* **Exercise details**
Rewrite the records below, changing every instance of "computer-use agent" to "desktop agent". Keep all other text as it stands.

* **Word and element locating data**
====
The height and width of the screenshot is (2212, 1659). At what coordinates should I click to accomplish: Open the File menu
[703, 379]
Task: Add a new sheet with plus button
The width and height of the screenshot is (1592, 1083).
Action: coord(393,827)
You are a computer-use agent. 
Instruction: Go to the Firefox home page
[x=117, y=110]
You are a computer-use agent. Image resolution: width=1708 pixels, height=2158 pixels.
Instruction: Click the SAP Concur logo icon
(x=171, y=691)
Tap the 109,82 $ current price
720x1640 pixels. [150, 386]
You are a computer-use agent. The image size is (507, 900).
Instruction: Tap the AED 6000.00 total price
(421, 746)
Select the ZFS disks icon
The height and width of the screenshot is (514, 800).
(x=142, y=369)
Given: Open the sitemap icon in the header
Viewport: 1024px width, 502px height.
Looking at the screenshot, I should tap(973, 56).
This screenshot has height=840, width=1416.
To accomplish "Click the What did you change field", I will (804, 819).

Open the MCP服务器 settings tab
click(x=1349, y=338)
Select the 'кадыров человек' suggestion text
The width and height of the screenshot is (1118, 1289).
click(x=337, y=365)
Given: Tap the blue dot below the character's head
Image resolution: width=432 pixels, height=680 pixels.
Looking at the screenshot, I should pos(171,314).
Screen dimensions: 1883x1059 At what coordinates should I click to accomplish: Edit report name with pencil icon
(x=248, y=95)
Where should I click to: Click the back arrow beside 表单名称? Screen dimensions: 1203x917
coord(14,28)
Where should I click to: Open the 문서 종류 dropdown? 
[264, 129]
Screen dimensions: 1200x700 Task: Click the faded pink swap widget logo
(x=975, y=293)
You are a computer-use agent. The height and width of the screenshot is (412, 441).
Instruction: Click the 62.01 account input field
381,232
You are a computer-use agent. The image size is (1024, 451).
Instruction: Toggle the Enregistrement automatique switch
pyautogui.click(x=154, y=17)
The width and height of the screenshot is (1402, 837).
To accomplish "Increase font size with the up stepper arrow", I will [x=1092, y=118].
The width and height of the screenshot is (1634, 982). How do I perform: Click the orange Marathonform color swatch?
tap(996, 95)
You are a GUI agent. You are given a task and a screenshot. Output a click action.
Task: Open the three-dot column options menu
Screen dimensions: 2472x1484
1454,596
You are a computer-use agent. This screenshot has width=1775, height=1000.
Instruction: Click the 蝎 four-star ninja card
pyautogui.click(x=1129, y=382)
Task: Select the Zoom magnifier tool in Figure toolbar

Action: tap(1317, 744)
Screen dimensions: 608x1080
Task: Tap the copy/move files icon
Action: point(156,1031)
====
* **Finished task**
The height and width of the screenshot is (2212, 1659). At what coordinates should I click to accomplish: Open the File menu
[703, 379]
Task: Add a new sheet with plus button
The width and height of the screenshot is (1592, 1083).
Action: coord(393,827)
You are a desktop agent. 
Instruction: Go to the Firefox home page
[x=117, y=110]
You are a desktop agent. Image resolution: width=1708 pixels, height=2158 pixels.
Instruction: Click the SAP Concur logo icon
(x=171, y=691)
Tap the 109,82 $ current price
720x1640 pixels. [150, 386]
You are a desktop agent. The image size is (507, 900).
Instruction: Tap the AED 6000.00 total price
(421, 746)
Select the ZFS disks icon
The height and width of the screenshot is (514, 800).
(x=142, y=369)
Given: Open the sitemap icon in the header
Viewport: 1024px width, 502px height.
Looking at the screenshot, I should tap(973, 56).
This screenshot has height=840, width=1416.
To accomplish "Click the What did you change field", I will (804, 819).

Open the MCP服务器 settings tab
click(x=1349, y=338)
Select the 'кадыров человек' suggestion text
The width and height of the screenshot is (1118, 1289).
click(x=337, y=365)
Given: Tap the blue dot below the character's head
Image resolution: width=432 pixels, height=680 pixels.
Looking at the screenshot, I should pos(171,314).
Screen dimensions: 1883x1059 At what coordinates should I click to accomplish: Edit report name with pencil icon
(x=248, y=95)
Where should I click to: Click the back arrow beside 表单名称? Screen dimensions: 1203x917
coord(14,28)
Where should I click to: Open the 문서 종류 dropdown? 
[264, 129]
Screen dimensions: 1200x700 Task: Click the faded pink swap widget logo
(x=975, y=293)
You are a desktop agent. The height and width of the screenshot is (412, 441).
Instruction: Click the 62.01 account input field
381,232
You are a desktop agent. The image size is (1024, 451).
Instruction: Toggle the Enregistrement automatique switch
pyautogui.click(x=154, y=17)
The width and height of the screenshot is (1402, 837).
To accomplish "Increase font size with the up stepper arrow", I will [x=1092, y=118].
The width and height of the screenshot is (1634, 982). How do I perform: Click the orange Marathonform color swatch?
tap(996, 95)
You are a GUI agent. You are given a task and a screenshot. Output a click action.
Task: Open the three-dot column options menu
Screen dimensions: 2472x1484
1454,596
You are a desktop agent. This screenshot has width=1775, height=1000.
Instruction: Click the 蝎 four-star ninja card
pyautogui.click(x=1129, y=382)
Task: Select the Zoom magnifier tool in Figure toolbar

Action: tap(1317, 744)
Screen dimensions: 608x1080
Task: Tap the copy/move files icon
Action: point(156,1031)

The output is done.